FXレポート

材料少なくレンジ内相場! 英米休場につき

ドル円は序盤、90.978円と91円割れで取引が始まったが、アジア株の底堅い値動きを背景に次第に買いが先行し、小動きながらもじりじりと91.611円まで上昇した。しかし、英国市場がスプリングバンクホリデー、米国市場がメモリアルデーによる休場と厚みのない取引のなか、欧州株の上昇幅を縮小させる動きや、時間外のダウ先物の上値の重さが嫌気しされ円買いドル売りが優勢となり一時90.906円まで下落した。その後1-3月期カナダ四半期国内総生産(GDP)[前期比年率]や4月カナダ鉱工業製品価格指数が予想より強い内容となったことを材料に円売りを誘う場面も見られたが、薄商いにより方向感が定まりにくい状況の中、91.219円で引けた。

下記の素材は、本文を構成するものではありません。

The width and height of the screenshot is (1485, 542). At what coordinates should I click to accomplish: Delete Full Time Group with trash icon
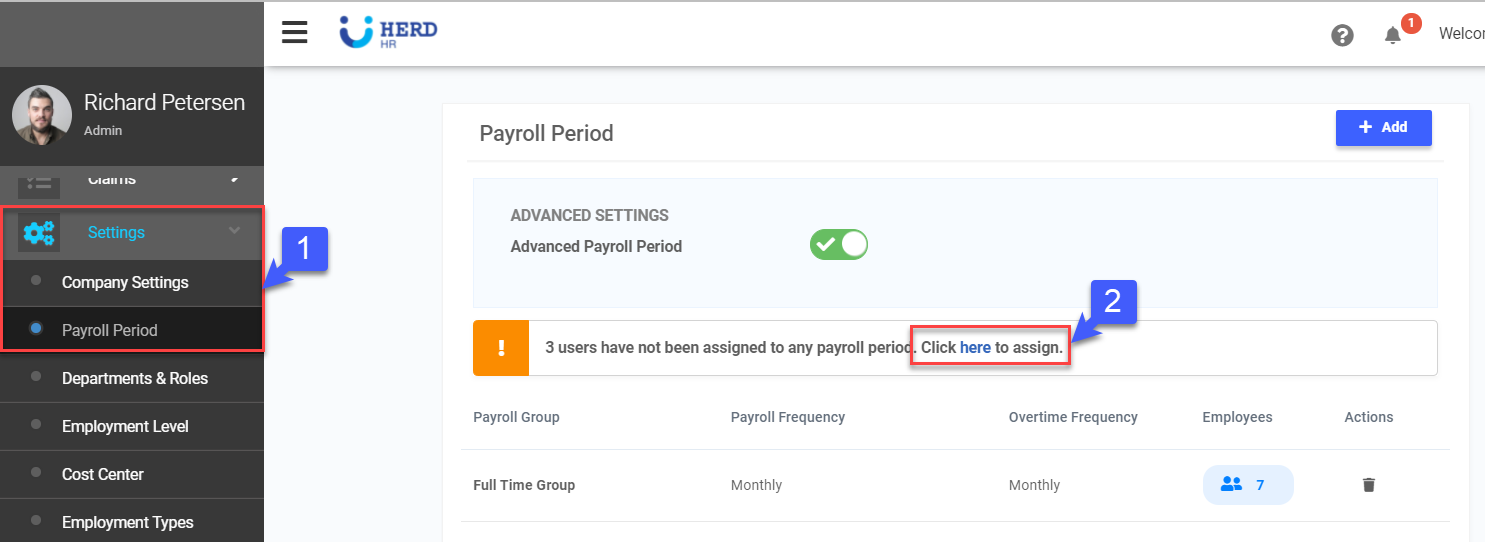click(1368, 485)
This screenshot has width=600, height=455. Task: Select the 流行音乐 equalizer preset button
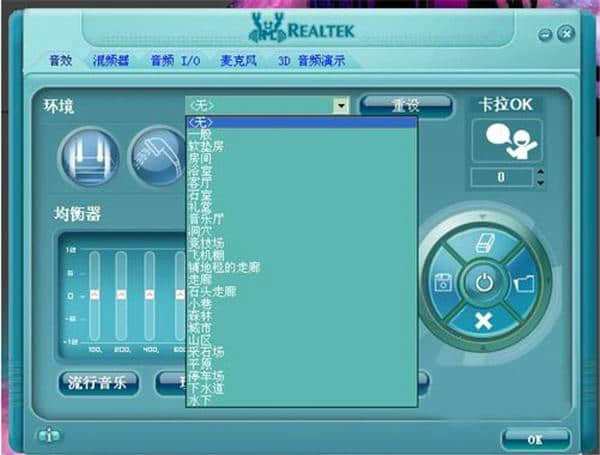98,383
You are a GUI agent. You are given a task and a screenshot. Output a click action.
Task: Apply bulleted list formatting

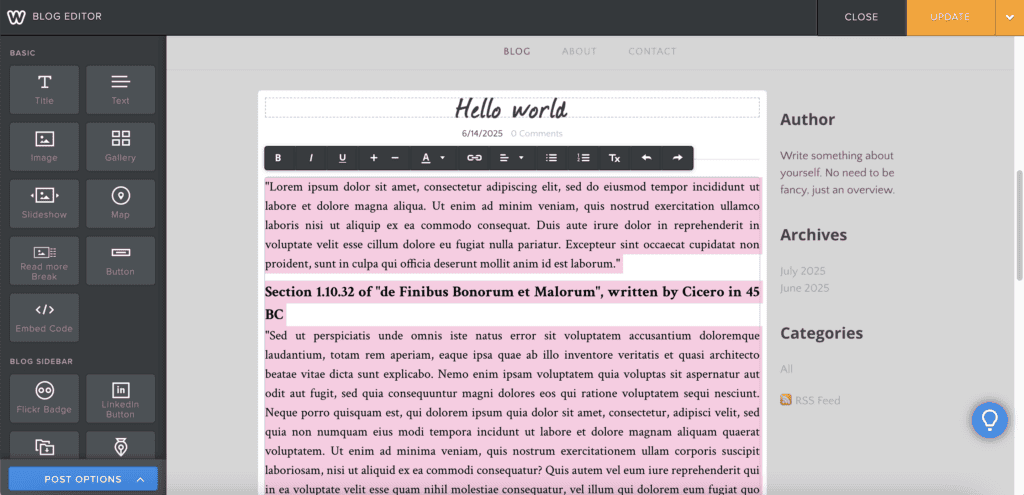pyautogui.click(x=551, y=158)
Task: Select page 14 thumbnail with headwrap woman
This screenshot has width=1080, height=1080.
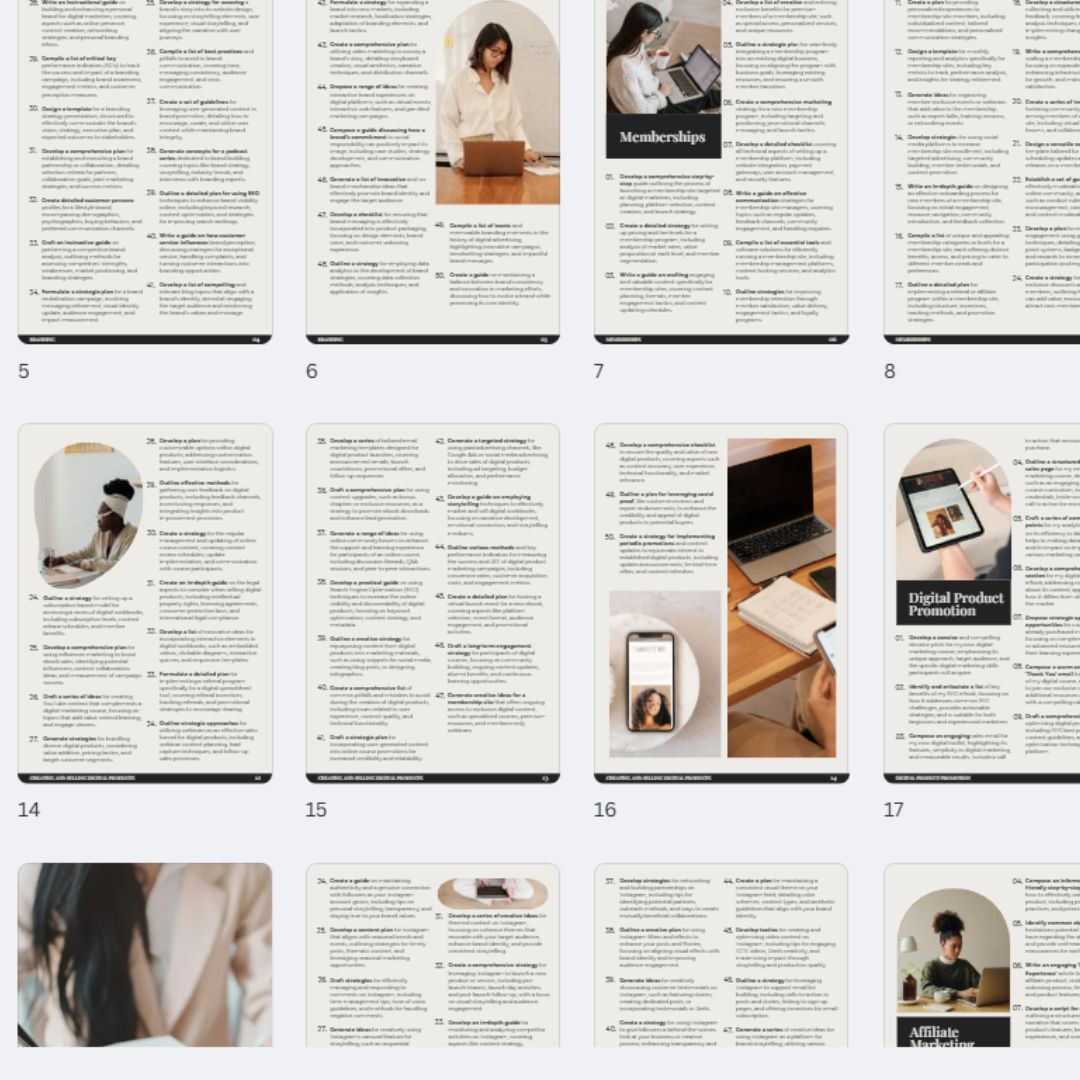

ユーロ円は、ポジション調整の売り買いに振り回されるなか、株価の動きを手掛かりに112.927円まで上昇した。しかし、113円を試すも上抜けすることが出来ず、小幅なレンジ取引となった。しかしその後に発表された、ユーロ圏消費者物価指数速報が前年比+1.6%(予想:+1.7%)、ユーロ圏消費者信頼感(確定値)が-18(予想:-18)とほぼ予想通りとなったことや、主要株価が軟調な動きとなるにつれてマーケットはリスク回避に傾き、安値111.572円まで下落、112.204円で取引を終えた。取引参加者が細り市場も模様眺め気分が強く商いは総じて低調だった。


                                             本日の展開

格付け機関フィッチ・レーティングスによるスペイン国債格下げに伴うユーロ売りには、やや一服感が見られるものの、ユーロが下げ止まるとまでは言えないようだ。事実、スペイン株などの動きが鈍ると、間髪いれず豪ドルやNZドルなどのリスク通貨が売られる場面が散見され、リスクに対し敏感に反応する状況となっている。ユーロ円113円の壁は相当厚いと考えられ、引き続き下値リスクに警戒しながら、慎重な判断が求められる状況と思われる。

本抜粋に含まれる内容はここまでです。